Tropic of Night, Michael Gruber, Harper Torch, $7.50.
This is one of the most memorable, most entertaining, as well as one of the most thought provoking mysteries (or just plain books) that I have ever read. Michael Gruber apparently was the "ghost" for a lot of the Robert K. Tannenbaum books - this is his first under his own name - but it's apparent that this is a writer who has been honing his skills over decades. This is not the work of a first time author - it's mature, it's complex, it has psychological depth - and it has a killer plot. The setting is Miami and the book begins as a sort of standard serial killer type thriller, but it very quickly veers from the ordinary. Someone in Miami is cutting up pregnant women and taking their babies out.

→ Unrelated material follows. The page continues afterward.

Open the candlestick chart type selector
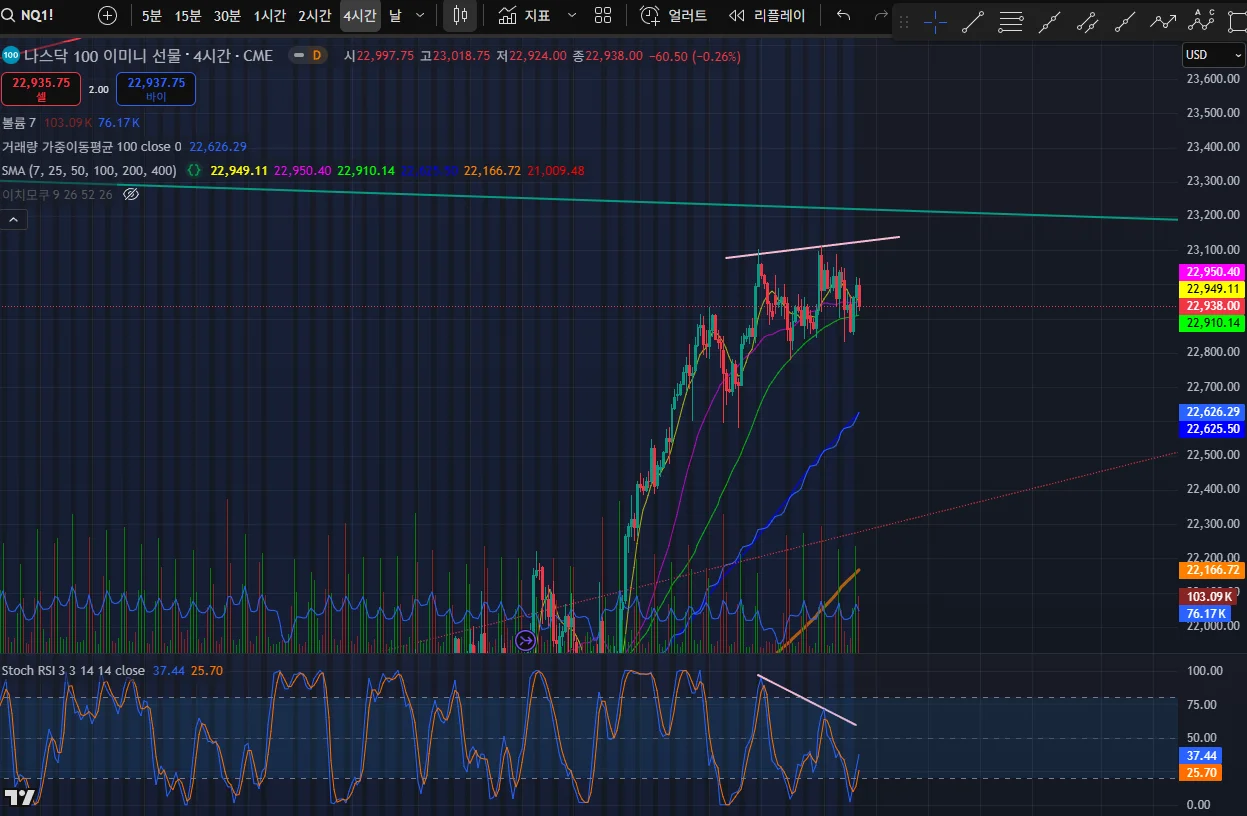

Catching the case are two very different detectives - an older born again white Christian, and a younger "black" Cuban, Iago "Jimmy" Paz, a complicated, angry, sensitive, commitment phobic cop. The story of the serial killer is paralleled by the story of Jane Doe (her real name) who at the moment is living under an alias with a daughter who doesn't belong to her, wearing the "invisibility" disguise of a plain and frumpy middle aged white woman. The love she feels for her daughter is waking her from a kind of self imposed prison sentence (the reasons behind it don't become clear until the end of the book), but the book jumps back in time to trace Jane's life as a wealthy young woman obtaining an anthropology degree and going out in the field to places where magic and spells are a reality, not an imagined concept. A lot of what the books talks about is too complicated to explain in a short review, but Jane ends up in both Siberia and more notably, Africa, in cultures where she is almost devoured whole by the culture instead of actually studying it. When she goes to Africa, she goes with her chic black poet husband, and what happens to them there shapes what happens in the rest of the book.
Because Jane's story is tied to the story of a frustrated Detective Paz who is trying to find out who is killing pregnant women in Miami, Gruber is able to add lots of suspense and tension to what could have been a discursive look at African culture. The elements of African witchcraft (and in Miami, Santeria) are, however, some of the strongest elements in the book. Not only that, Jane's character is so real that when I finished the book I actually dreamed about her (you'll have to read the book to see how the Africans feel about dreams). This isn't a book easily forgotten. It may even change the way you look at the world, or how you feel about what might be real, and what might be possible. In the truly 60's sense of the word, this is a mind expanding read.